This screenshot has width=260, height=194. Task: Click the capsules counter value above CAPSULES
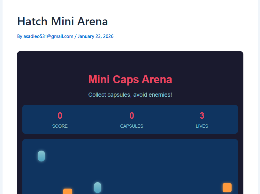click(x=132, y=116)

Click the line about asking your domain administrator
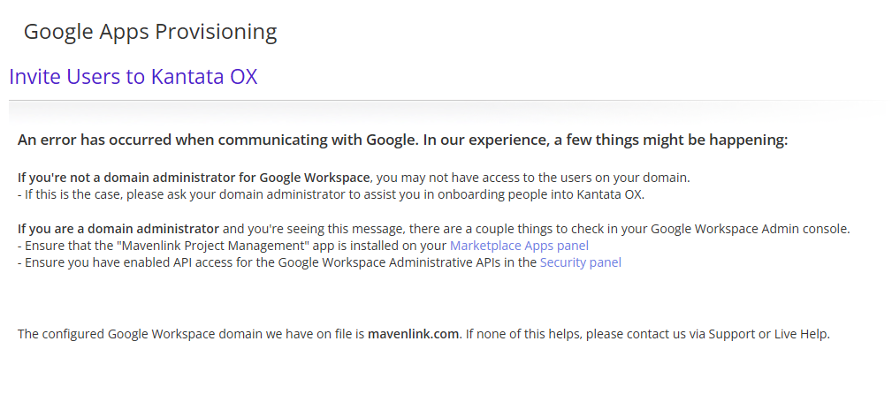click(331, 194)
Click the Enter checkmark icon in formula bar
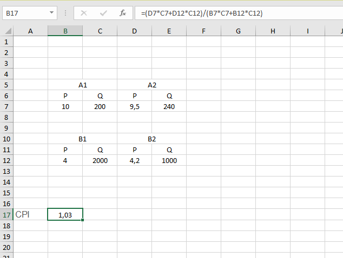343x258 pixels. click(103, 13)
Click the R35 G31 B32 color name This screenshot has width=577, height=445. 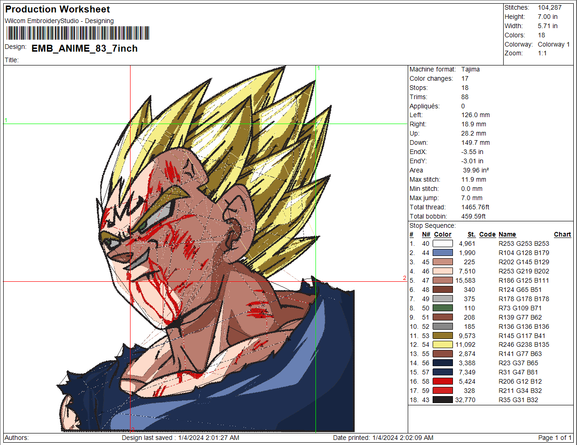(518, 400)
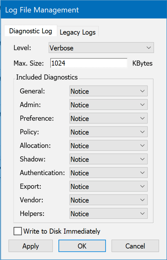167x260 pixels.
Task: Open the Preference diagnostics dropdown
Action: 108,119
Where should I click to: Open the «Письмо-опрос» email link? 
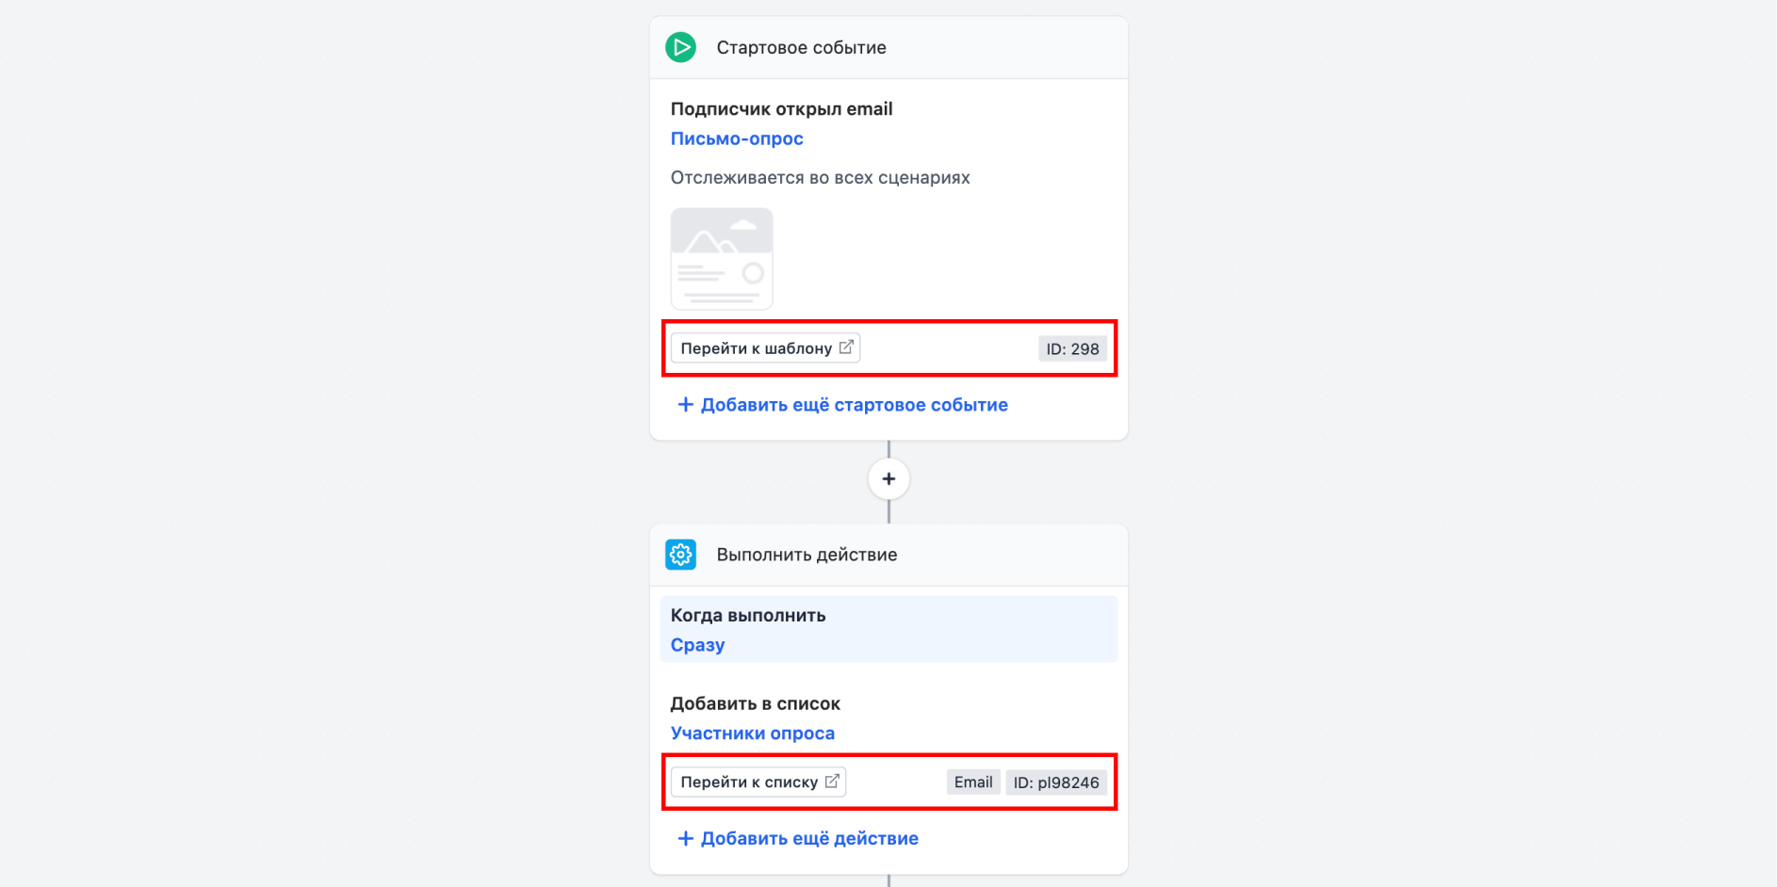[x=737, y=138]
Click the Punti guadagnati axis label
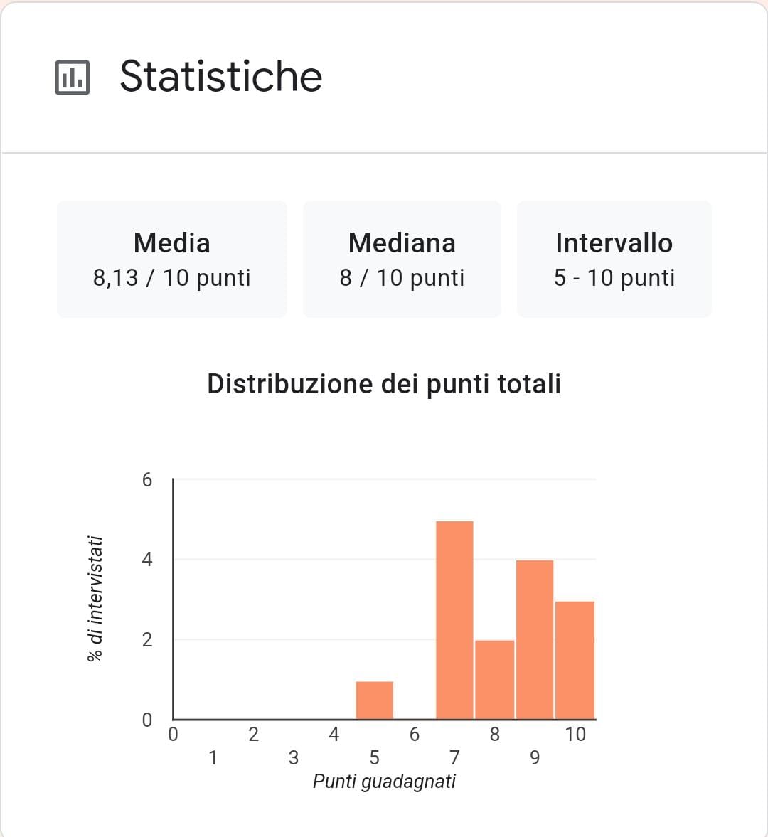 coord(384,782)
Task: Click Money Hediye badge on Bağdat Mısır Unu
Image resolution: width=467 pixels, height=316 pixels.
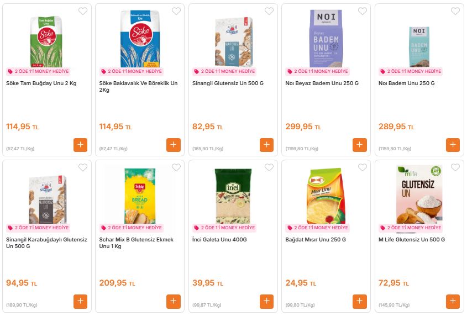Action: pos(317,228)
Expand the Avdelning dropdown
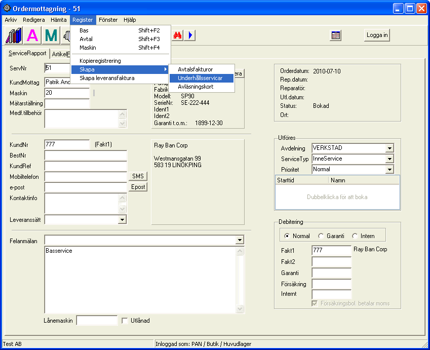The image size is (430, 350). click(x=389, y=148)
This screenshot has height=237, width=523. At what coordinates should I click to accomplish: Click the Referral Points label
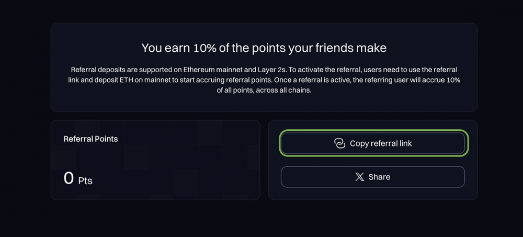[x=90, y=139]
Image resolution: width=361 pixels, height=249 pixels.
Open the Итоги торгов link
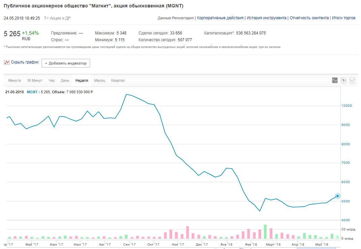click(343, 18)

Your instructions ::
From the line holding "Expand the Avdelning dropdown" to the final line of the data above, give each line again exactly, both ends included, and drop the pictures.

Solution ::
Expand the Avdelning dropdown
The image size is (430, 350). click(x=389, y=148)
This screenshot has height=237, width=523. At what coordinates should I click to accomplish: Click the Referral Points label
[x=90, y=139]
Image resolution: width=361 pixels, height=249 pixels.
Open the Итоги торгов link
click(343, 18)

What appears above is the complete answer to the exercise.